### Source document

___

3d4dd said:We are getting closer :) The ambiant occlusion is now placed correctly. But unfortunately it is only partially visible and especially for distant objects cropped: http://photos.3dvisionlive.com/3d4dd/image/569367a9e7e564b37c0001a8/ Looks like a scissor rectangle issue (an issue I couldn't observe in this game so far). But SkipSetScissorRect = true doesn't help...
This is almost certainly going to need an adjustment in the vertex shader to fix, but I've fixed a bunch of these and it can get a little tricky so first see if you can confirm that will be necessary - change the pixel shader to output a solid colour so you see where the bounds of the effect are. I'm expecting that you will see a 2D rectangle at screen depth that stops right where you are seeing the effect clipping. You should then be able to adjust the output position in the vertex shader and you should see the rectangle move (I don't care what adjustment yet - all you want to confirm is that you can move the rectangle beyond it's current bounds).

The next step will be to move the rectangle so that it will encompass the entire bounds of the effect regardless of depth and with any reasonable convergence setting. Here are the options:

1. Move the effect to a fixed depth
2. Move the effect to a variable depth based on something in the shader
3. Move the left side of the effect in the left eye separation pixels to the left and the right side of the effect in the right eye separation pixels to the right
4. Move the left side of the effect to the left of the screen and the right side of the effect to the right of the screen
5. Move the effect to a variable depth based on the depth buffer

1 is the easiest option, but often won't work for all distances and might work less well for someone playing at a high convergence. You should at least start with this to see if you can make it work before adding any more complexity.

2 might be suitable here - I'm fairly certain that one of the coordinates you have been passed will be related to the character (possibly their feet). If that is the case it might have a suitable depth value you can use.

3 is a *lot* easier in DX11 as you can check the SV_VertexID to determine which side of the effect the current vertex is on, however I believe that this should be possible to do in DX9 as well by using FirstVertexPosReg to get the position of the first vertex and compare the current vertex position to that (I added documentation on this to the feature list page once I figured out how to make it work in Dreamfall Chapters). This approach works for effects that don't pop too far out of the screen (hence why I mentioned that convergence can be important).

___

### Source excerpt
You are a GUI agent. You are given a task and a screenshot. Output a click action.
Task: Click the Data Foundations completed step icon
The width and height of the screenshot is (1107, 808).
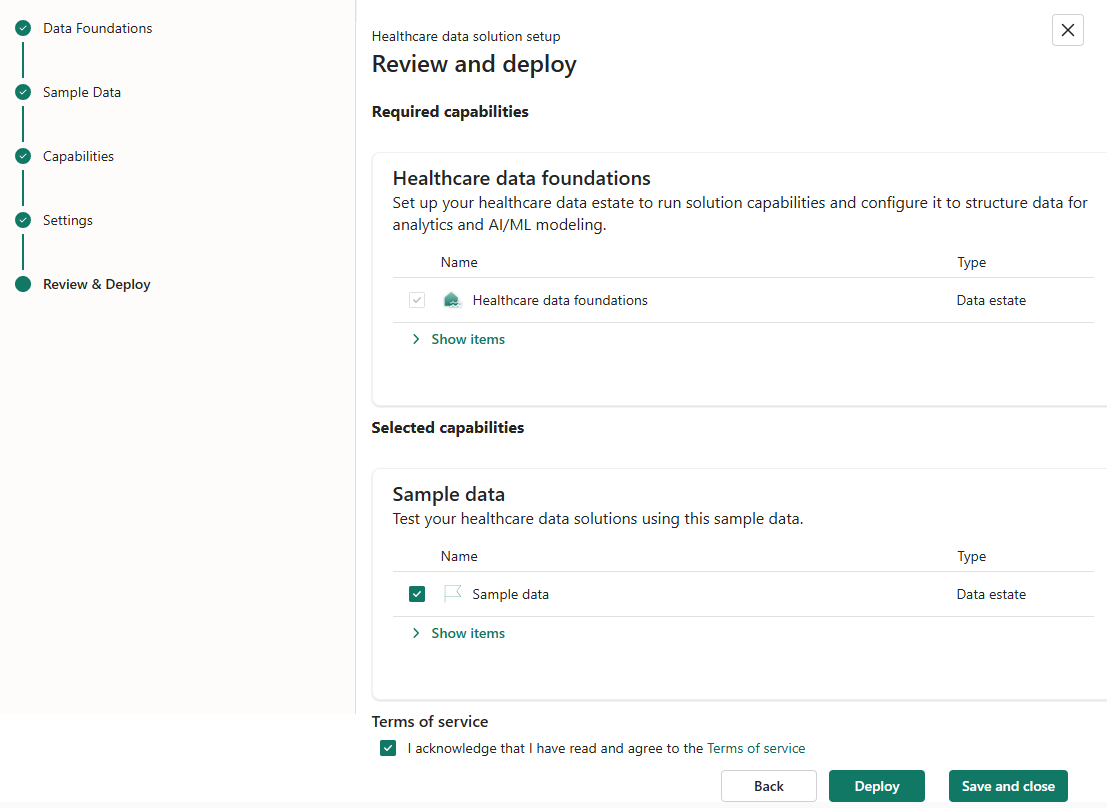22,28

___

### Your goal
Can you write what comes next in the forum post about fixing clipped ambient occlusion, starting after its last sentence? The material has nothing to do with what follows.

### Written reply
4 is like 3, but it works on any effect regardless of pop-out

5 is added for completeness, but should only be used as a last resort and I don't think it will come to that here.


Now, the tricky part is that once you adjust the position to move the bounding box you almost certainly find that you have misaligned the effect once again. To fix this you will need to adjust one or more of the texcoord outputs (any that are in some way related to the screen position) to match the adjustment you made to the position, but they will often be in a different coordinate system so this is not as simple as just adding the same value to each. In some cases you might be able to simplify this by applying an adjustment earlier in the shader so that it will affect multiple outputs.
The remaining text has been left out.